AMI Op Ed: Corn ethanol: Burning up food budgets
Wednesday, April 20, 2011
“While Nebraskans are closely watching gas prices escalate at the pump, they are also starting to see something else eating away at their budgets: rising food costs,” says AMI President and CEO J. Patrick Boyle in a guest editorial published today in theLincoln Journal Star .
Boyle notes that according to March's Consumer Price Index (CPI), the general "at home" food category has risen 3.6 percent over the past year and retail meat prices are climbing even higher. Beef and veal prices rose 12.2 percent higher than March 2010, the largest year-over-year increase in the beef and veal CPI since September 2004. Retail pork prices rose 11.2 percent from last year's level.

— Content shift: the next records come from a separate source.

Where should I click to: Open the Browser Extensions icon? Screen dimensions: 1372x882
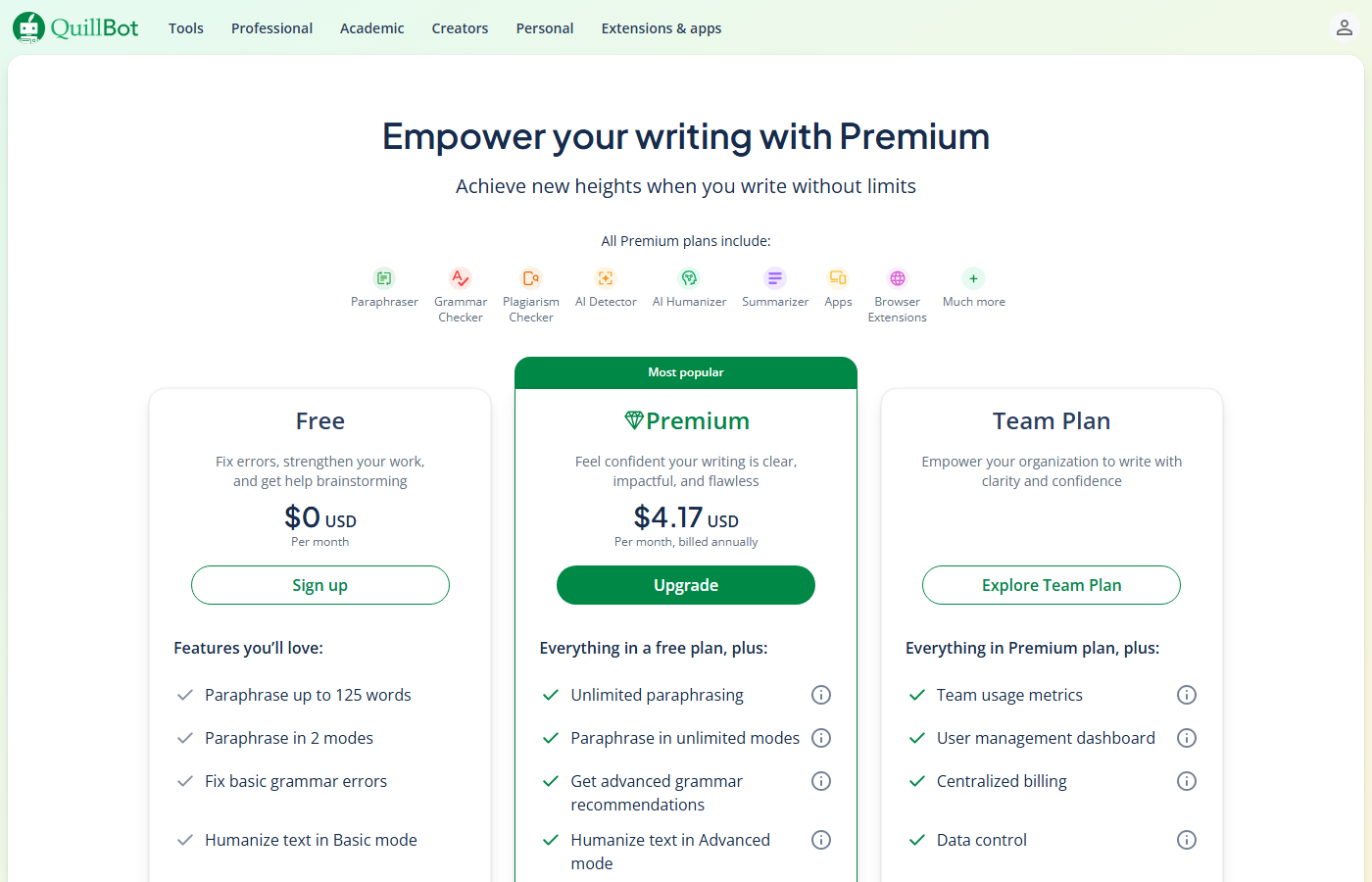click(x=897, y=277)
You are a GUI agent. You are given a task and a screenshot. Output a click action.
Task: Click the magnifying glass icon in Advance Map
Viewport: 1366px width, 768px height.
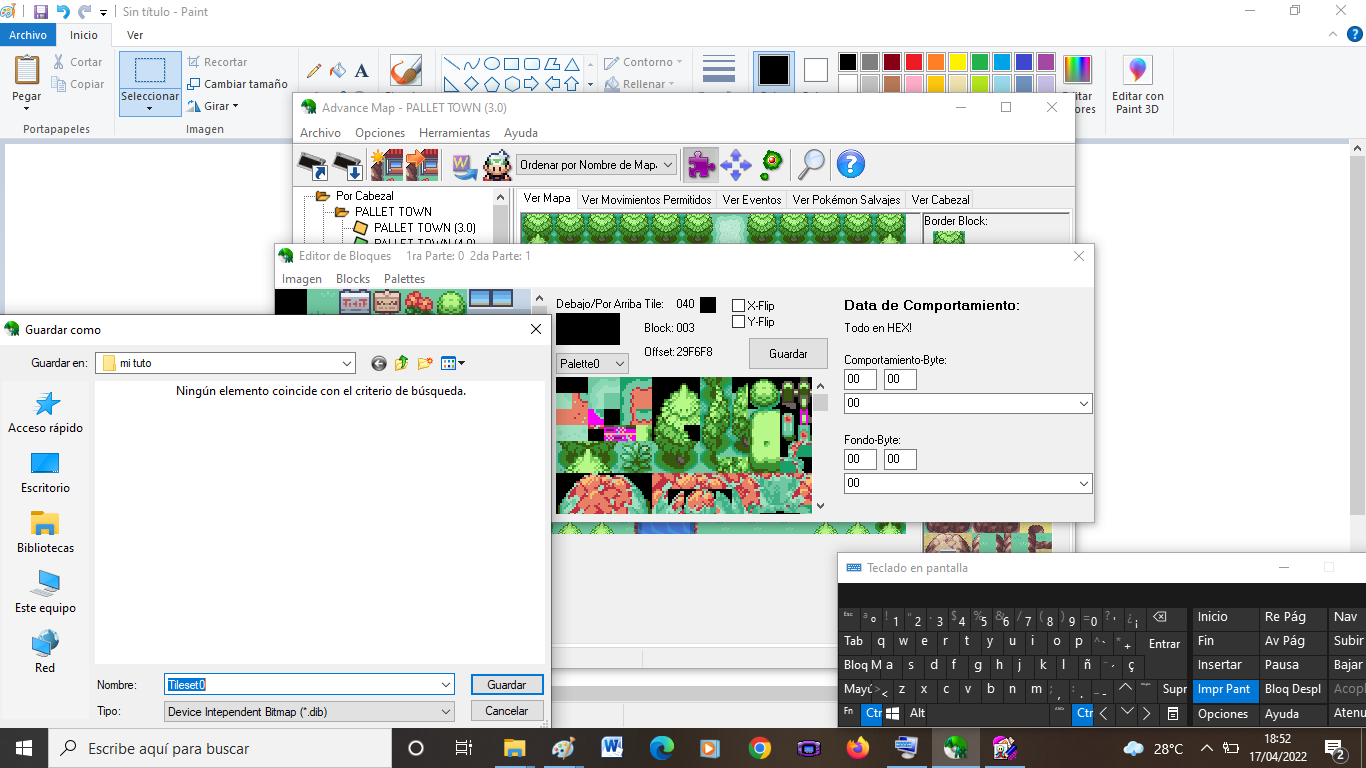[810, 164]
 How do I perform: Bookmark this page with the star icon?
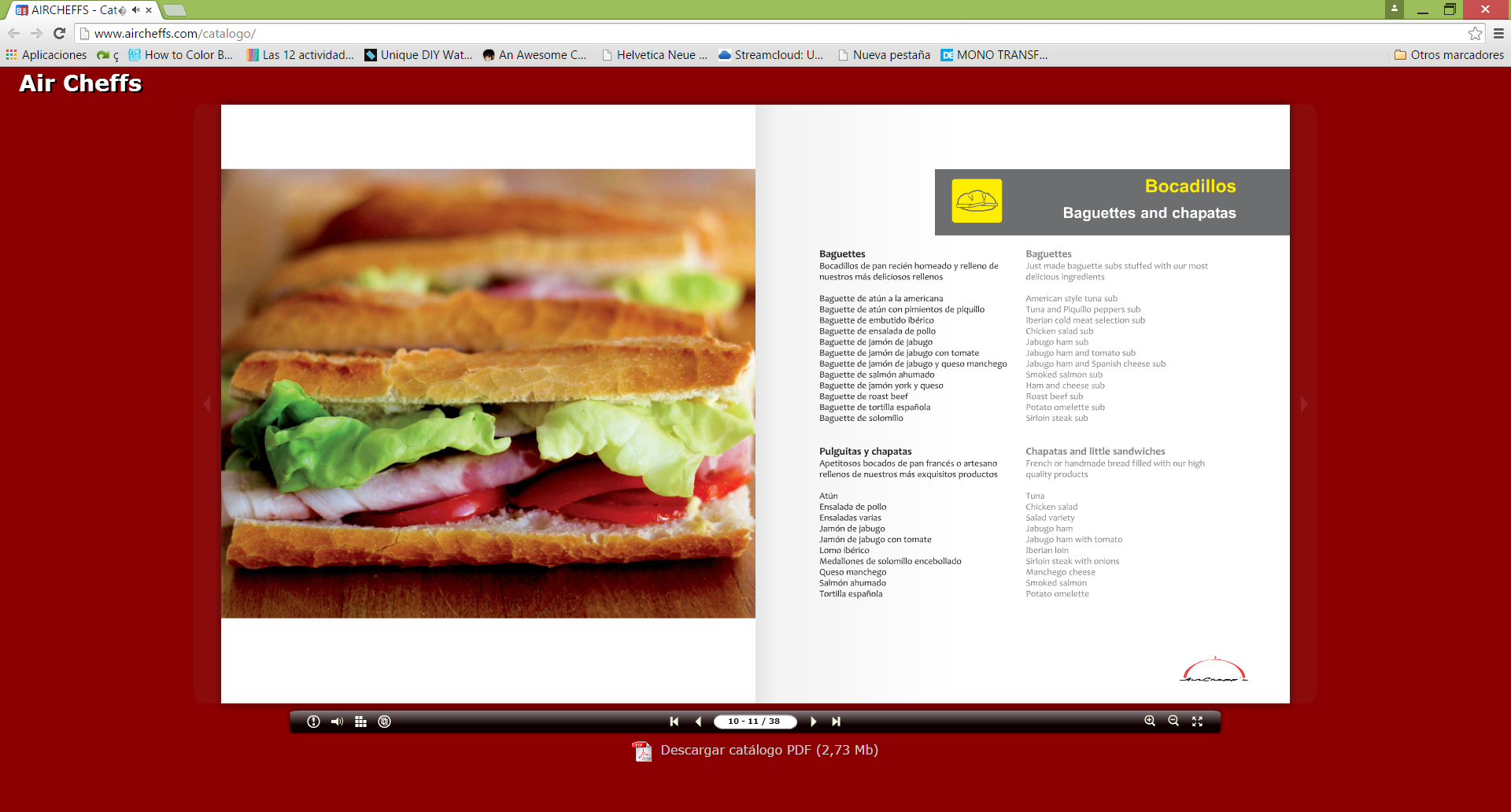1475,34
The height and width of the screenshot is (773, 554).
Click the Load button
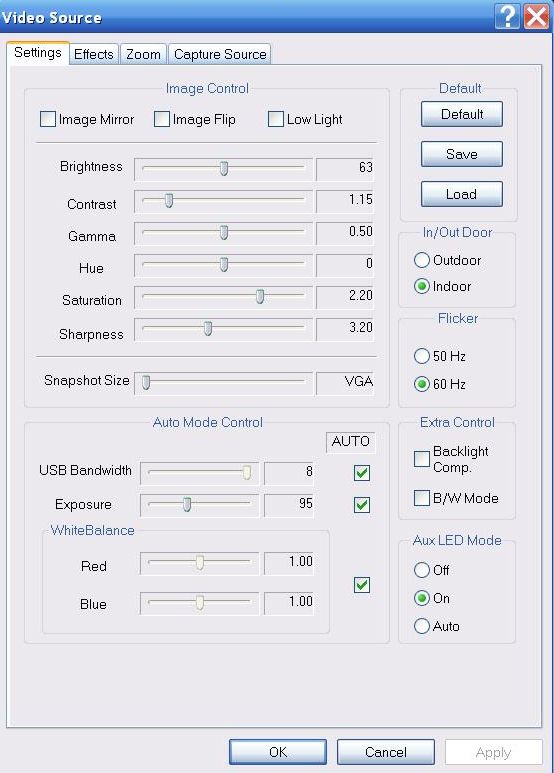(462, 194)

“While food prices are nudged upwards by some factors beyond our control -- like floods, droughts and growing middle class demand in developing countries -- there is one underlying domestic factor that we can control: burning our food and feed in our gas tanks,” Boyle adds.
Boyle goes on to explain that fuel blenders are obligated under a federal mandate to combine a certain amount of eligible biofuels into the gasoline they sell and they rely almost exclusively on ethanol derived from corn. And although its production is already mandated, the blenders receive a tax credit for incentive, at the expense of the American taxpayer, of 45 cents per gallon of ethanol they produce.
Because of the ethanol mandate and subsidies, demand for corn and in turn its price, has skyrocketed. Some analysts expect prices could top $8 a bushel this spring.
This puts tremendous pressure on the meat and poultry supply, where corn is an important part -- and in some cases the largest part -- of the diets of animals produced for food like chickens, turkeys, cattle and pigs.
Boyle explains, “…with corn being so expensive, it is more difficult for many farmers and ranchers to remain profitable and continue feeding their livestock. Unable to afford feed, farmers and ranchers are reducing the number of animals they are raising or are ceasing raising livestock altogether…which means fewer animals for the meat supply. This is Economics 101 -- as the supply of meat shrinks, the price goes up at the local grocery store.”
“It's in all of our best interests to develop alternatives to gasoline as fuel for our cars. But the Obama administration and Congress need to focus on fuel sources that do not compete with our food and feed and should support proposals that aim to limit federal support of corn ethanol,” Boyle concluded.
“In the meantime, when Nebraskans see a "May Contain Up to 10% Ethanol" sign at the gas pump, they need to realize that their grocery bill contains ethanol, too, in the form of higher food prices.”